Carlos Martínez de Irujo, 1st Marquis of Casa Irujo
His father was Manuel Martinez de Irujo y de Erice and his mother Narcisa Tacón y Gamiz (born Beriain, Navarre, 1740). He had two siblings, Narcisa Martínez de Irujo y Tacón and María Rafaela Martínez de Irujo y Tacón.
He was secretary of state of Spain (ministro de estado) three times, first in 1812, then in an interim capacity from 1818 to 1819, and finally for a few weeks from December 1823 until his death in January 1824.
In 1794 while an attaché at the Spanish embassy in London he had an illegitimate daughter named Lavinia de Irujo. Lavinia herself later gave birth to two daughters Fredericka and Frances out of wedlock, the father being Major Charles Jones (father of Ernest Jones, a poet, dramatist and novelist.) There are several drawings of Lavinia by the artist Henry Fuseli (1741-1825).
In 1798 Don Carlos married Sarah McKean, the daughter of Pennsylvania governor Thomas McKean. The couple have been described as " intriguers of the highest order." Their son Carlos Martínez de Irujo y McKean (1802-1855), Duque of Sotomayor, became prime minister of Spain for a short period in 1847.

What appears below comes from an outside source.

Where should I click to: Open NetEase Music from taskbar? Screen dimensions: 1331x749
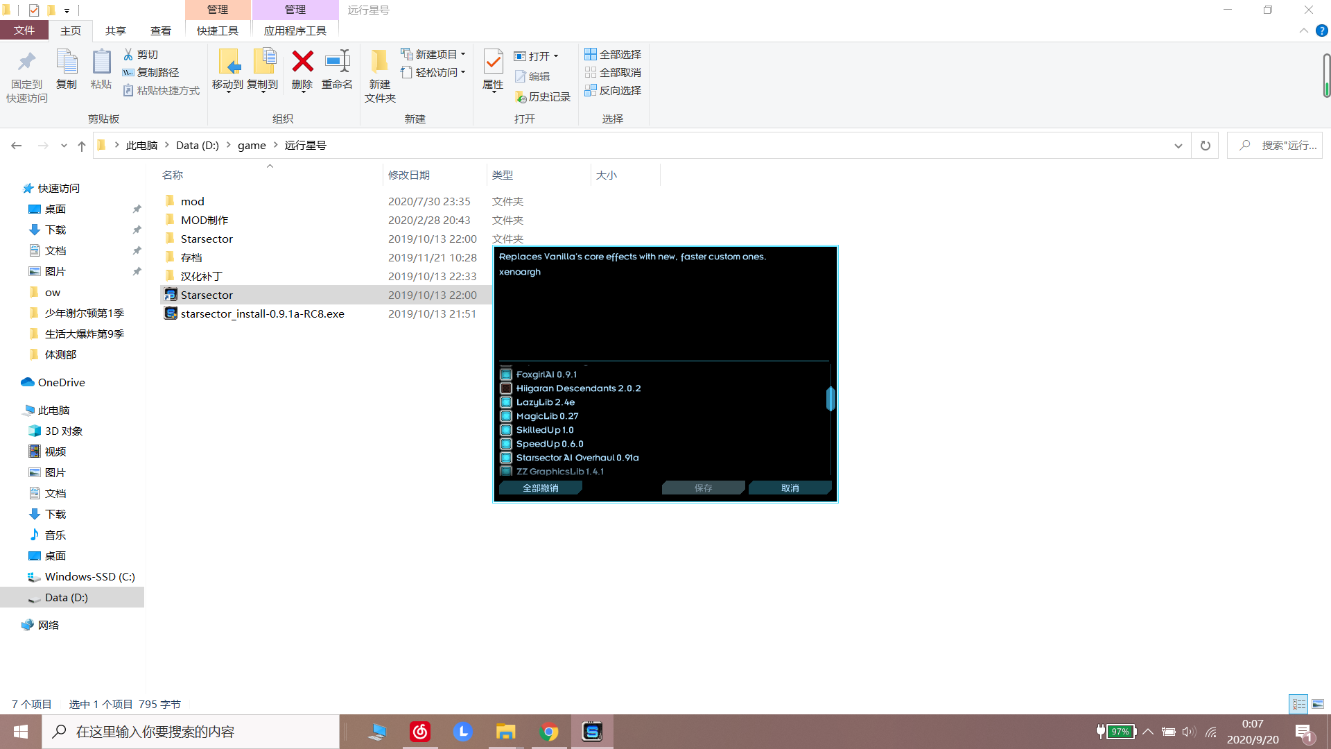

"He was an obstinate, impetuous and rather vain little person with reddish hair; enormously wealthy, endlessly touchy, extremely intelligent and vastly attractive … he liked America, he understood it and enjoyed it; he was tremendously popular at Philadelphia, and at Washington when he condescended to appear there; he was on intimate terms at the President's House. If he lost his temper from time to time, and thought nothing of haranguing the country through the newspapers, he served his King with energetic loyalty; he went about his business with dignity and shrewdness; he never forgot the respect due to his official person, however much he might indulge his democratic tendencies in private intercourse; he was the only Minister of the first rank in America, and consequently the leading figure in the diplomatic corps; he contributed to American society the brilliant qualities of his elegant and felicitous personality; he was a very great gentleman."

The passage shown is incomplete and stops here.